[Start Items]

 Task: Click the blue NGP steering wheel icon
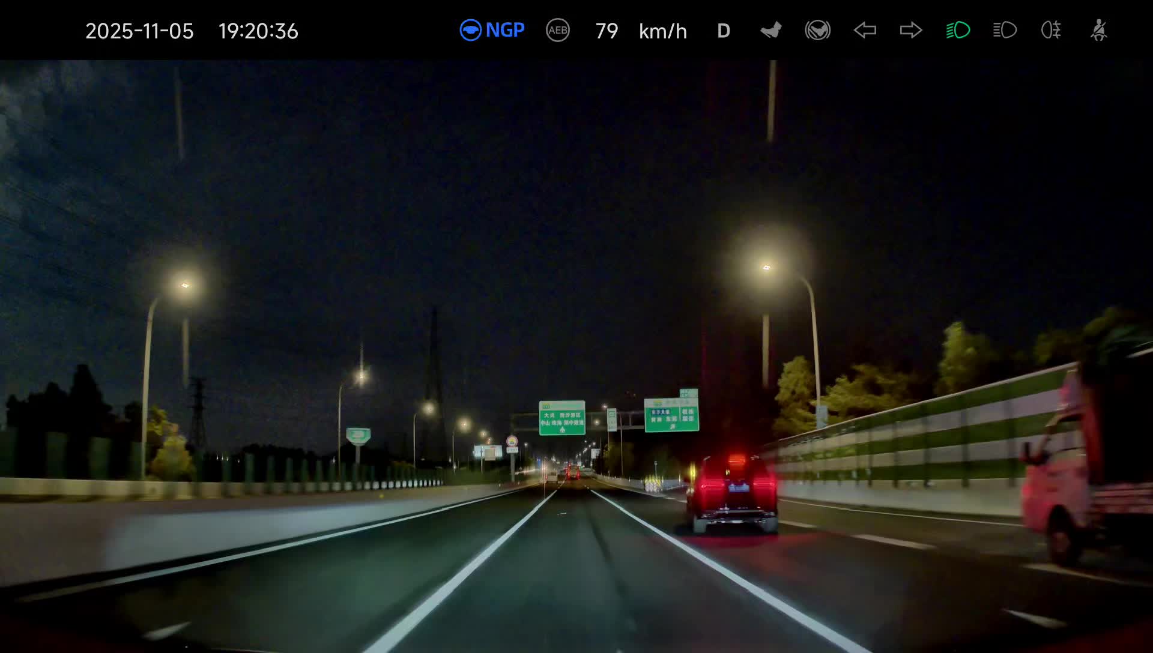[470, 30]
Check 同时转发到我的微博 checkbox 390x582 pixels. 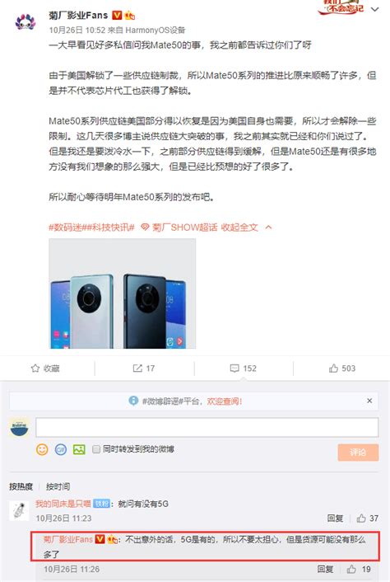tap(96, 449)
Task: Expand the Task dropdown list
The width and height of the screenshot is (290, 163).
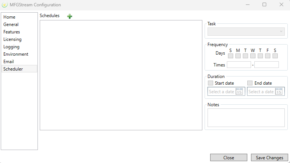Action: (246, 32)
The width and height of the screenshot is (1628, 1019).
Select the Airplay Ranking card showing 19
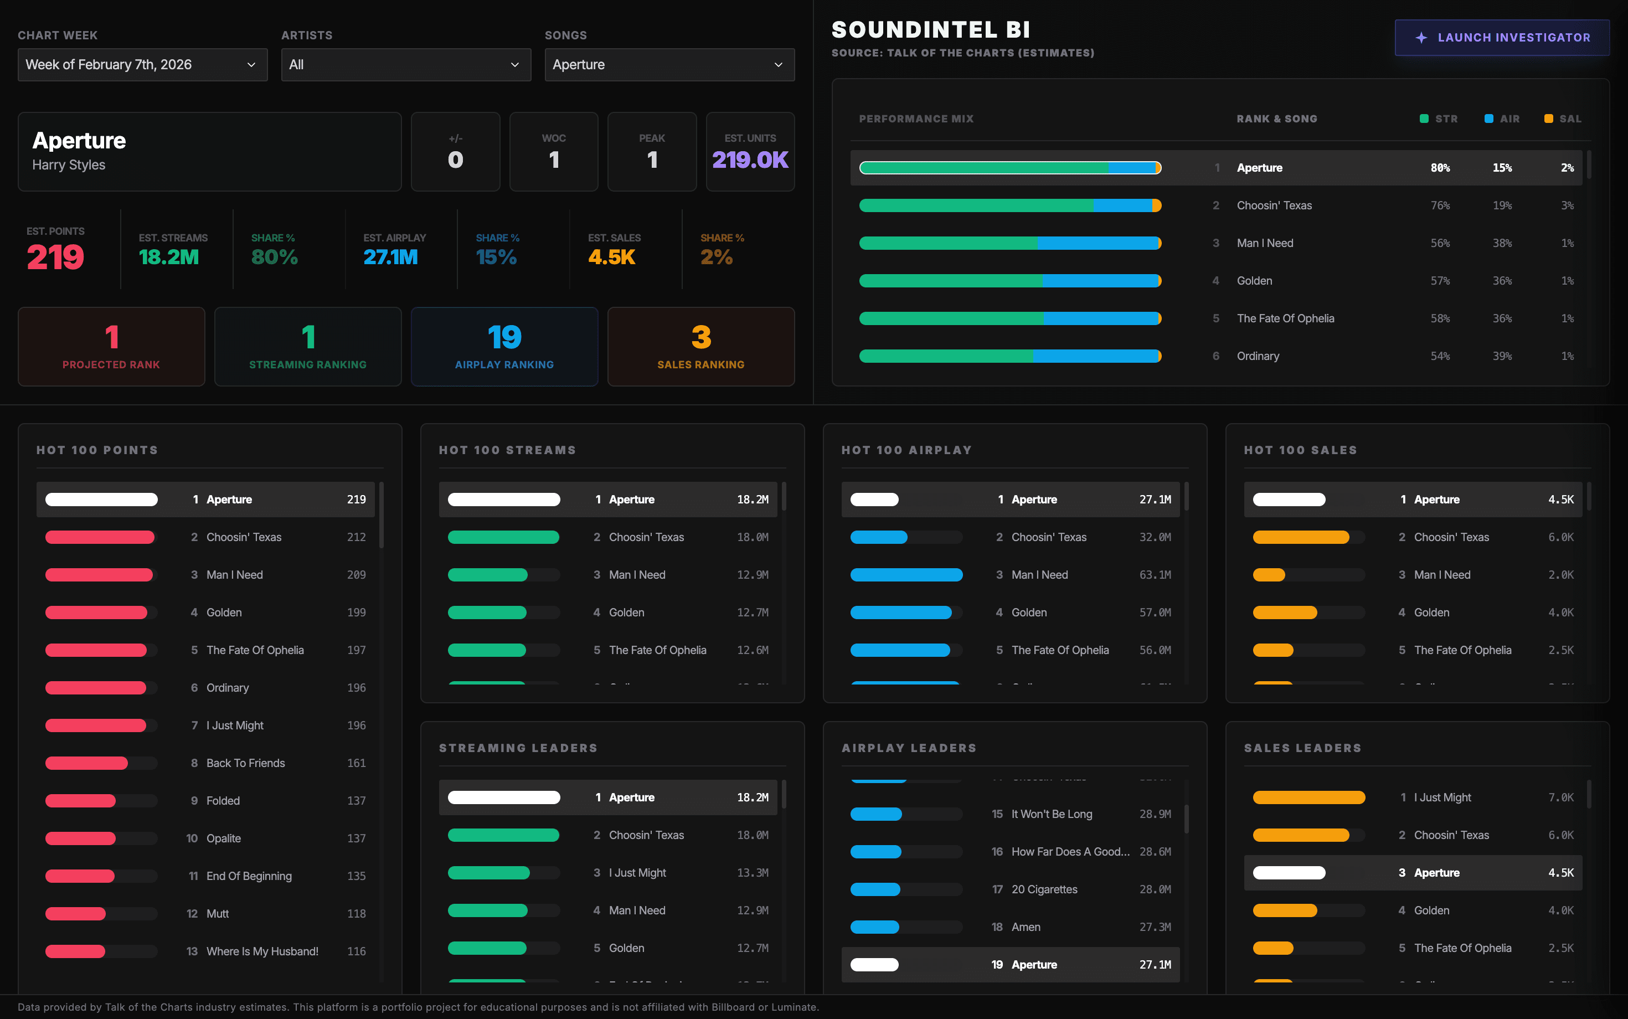pos(504,346)
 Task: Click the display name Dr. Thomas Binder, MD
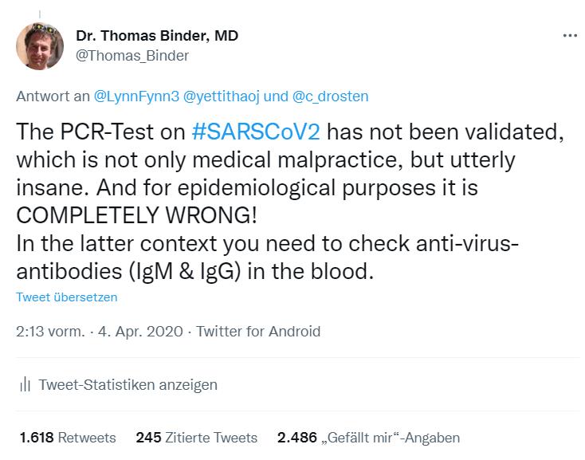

[End Items]

* What the exercise asks: Lay out the listing from the line containing "Task: Expand the Task dropdown list" through the end of the listing, with both ends included, as a Markdown table with the columns Row and Line. Give one numbered row per line, skip blank lines, and leave the pictures out.

* Solution to the exercise:
| Row | Line |
|---|---|
| 1 | Task: Expand the Task dropdown list |
| 2 | The width and height of the screenshot is (290, 163). |
| 3 | Action: (246, 32) |
| 4 | The width and height of the screenshot is (1628, 1019). |
| 5 | Select the Airplay Ranking card showing 19 |
| 6 | pos(504,346) |
| 7 |  Task: Click the display name Dr. Thomas Binder, MD |